Gladstone Senior Investigator Dr. Todd McDevitt discovered the first-ever way to regrow bone tissue using the protein signals produced by stem cells. [Photo: Chris Goodfellow]

 

Scientists have discovered a way to regrow bone tissue using the protein signals produced by stem cells. This technology could help treat victims who have experienced major trauma to a limb, like soldiers wounded in combat or casualties of a natural disaster. The new method improves on older therapies by providing a sustainable source for fresh tissue and reducing the risk of tumor formation that can arise with stem cell transplants.

The new study, published in Scientific Reports, is is the first to extract the necessary bone-producing growth factors from stem cells and to show that these proteins are sufficient to create new bone. The stem cell-based approach was as effective as the current standard treatment in terms of the amount of bone created.

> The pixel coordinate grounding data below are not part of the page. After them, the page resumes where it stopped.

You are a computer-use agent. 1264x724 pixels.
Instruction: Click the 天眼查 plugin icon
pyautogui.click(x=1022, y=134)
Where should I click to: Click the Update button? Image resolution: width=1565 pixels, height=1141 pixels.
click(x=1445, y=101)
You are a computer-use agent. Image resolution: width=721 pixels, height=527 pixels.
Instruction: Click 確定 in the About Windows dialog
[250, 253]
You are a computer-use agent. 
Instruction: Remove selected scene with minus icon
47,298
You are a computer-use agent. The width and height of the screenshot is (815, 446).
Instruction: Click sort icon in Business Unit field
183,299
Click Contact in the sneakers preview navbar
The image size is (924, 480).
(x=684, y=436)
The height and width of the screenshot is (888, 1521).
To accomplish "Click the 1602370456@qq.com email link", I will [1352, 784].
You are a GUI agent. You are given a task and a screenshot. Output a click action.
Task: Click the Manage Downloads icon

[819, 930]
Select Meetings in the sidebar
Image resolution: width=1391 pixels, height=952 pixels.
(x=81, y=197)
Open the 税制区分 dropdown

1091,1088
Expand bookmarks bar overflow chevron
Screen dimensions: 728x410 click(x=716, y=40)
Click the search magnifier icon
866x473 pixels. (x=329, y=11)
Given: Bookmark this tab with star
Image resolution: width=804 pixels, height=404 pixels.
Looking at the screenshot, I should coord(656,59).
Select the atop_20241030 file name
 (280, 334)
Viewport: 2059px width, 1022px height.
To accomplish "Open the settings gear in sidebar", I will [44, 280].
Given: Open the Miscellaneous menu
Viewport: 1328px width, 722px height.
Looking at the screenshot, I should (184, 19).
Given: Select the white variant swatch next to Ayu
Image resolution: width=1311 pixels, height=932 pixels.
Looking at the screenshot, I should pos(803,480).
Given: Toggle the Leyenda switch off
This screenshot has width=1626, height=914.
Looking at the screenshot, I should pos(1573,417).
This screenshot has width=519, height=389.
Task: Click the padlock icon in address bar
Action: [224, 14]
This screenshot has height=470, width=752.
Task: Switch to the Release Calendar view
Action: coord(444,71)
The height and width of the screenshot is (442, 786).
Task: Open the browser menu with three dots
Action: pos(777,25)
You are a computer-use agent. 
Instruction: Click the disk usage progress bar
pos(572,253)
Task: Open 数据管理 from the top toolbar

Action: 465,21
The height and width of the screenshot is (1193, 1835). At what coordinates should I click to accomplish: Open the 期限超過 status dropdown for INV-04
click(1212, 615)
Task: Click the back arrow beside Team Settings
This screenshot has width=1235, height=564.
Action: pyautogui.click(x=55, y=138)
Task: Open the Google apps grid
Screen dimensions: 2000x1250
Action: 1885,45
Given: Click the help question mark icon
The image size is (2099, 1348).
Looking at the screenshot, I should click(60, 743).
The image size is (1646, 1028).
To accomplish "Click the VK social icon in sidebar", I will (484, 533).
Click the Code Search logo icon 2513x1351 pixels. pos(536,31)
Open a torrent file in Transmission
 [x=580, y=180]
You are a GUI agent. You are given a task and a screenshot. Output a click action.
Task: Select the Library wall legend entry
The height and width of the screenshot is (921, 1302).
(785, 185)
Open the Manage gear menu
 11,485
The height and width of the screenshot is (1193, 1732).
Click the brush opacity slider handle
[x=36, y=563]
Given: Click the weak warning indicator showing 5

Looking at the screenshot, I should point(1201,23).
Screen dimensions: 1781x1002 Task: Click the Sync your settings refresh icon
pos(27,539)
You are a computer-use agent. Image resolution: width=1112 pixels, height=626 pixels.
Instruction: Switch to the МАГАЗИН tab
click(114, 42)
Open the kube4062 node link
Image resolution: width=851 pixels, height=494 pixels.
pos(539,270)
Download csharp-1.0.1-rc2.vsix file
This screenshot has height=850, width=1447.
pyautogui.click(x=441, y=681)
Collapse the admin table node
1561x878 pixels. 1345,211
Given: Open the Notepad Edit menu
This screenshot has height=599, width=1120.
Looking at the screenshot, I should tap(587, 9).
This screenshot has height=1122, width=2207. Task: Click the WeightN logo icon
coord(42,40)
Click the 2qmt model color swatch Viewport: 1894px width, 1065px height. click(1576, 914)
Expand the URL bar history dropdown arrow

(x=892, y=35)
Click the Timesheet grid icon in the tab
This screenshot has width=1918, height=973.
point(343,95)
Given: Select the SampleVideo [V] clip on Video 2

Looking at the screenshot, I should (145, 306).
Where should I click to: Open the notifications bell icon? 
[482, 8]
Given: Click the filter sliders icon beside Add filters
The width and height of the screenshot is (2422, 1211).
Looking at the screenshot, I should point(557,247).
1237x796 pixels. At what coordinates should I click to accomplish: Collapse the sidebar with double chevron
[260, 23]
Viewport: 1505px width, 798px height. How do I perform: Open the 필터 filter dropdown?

“This proof-of-principle work establishes a novel bone formation therapy that exploits the regenerative potential of stem cells,” says senior author Todd McDevitt, PhD, a senior investigator at the Gladstone Institutes. “With this technique, we can produce new tissue that is completely stem cell-derived and that performs similarly with the gold standard in the field.”

Instead of using stem cells themselves, the scientists extracted the proteins that the cells secrete—such as bone morphogenetic protein (BMP)—in order to harness their regenerative power. To do so, the researchers first treated stem cells with a chemical that helped coax them into early bone cells. Next, they mined the essential factors produced by the cells that send the signal to regenerate new tissue. Finally, the researchers delivered these proteins into mouse muscle tissue to facilitate new bone growth.

The current standard method involves grinding up old bones in order to extract the proteins and growth factors needed to stimulate new bone growth—a substance dubbed demineralized bone matrix (DBM). However, this approach has significant restrictions as it relies on bones taken from cadavers, which can be highly variable in terms of tissue quality and how much of the necessary signals they still produce. Moreover, as is the problem in organ donation, cadaver tissue is not always available.

“These limitations motivate the need for more consistent and reproducible source material for tissue regeneration,” says Dr. McDevitt, who conducted the research while he was a professor at the Georgia Institute of Technology. “As a renewable resource that is both scalable and consistent in manufacturing, pluripotent stem cells are an ideal solution.”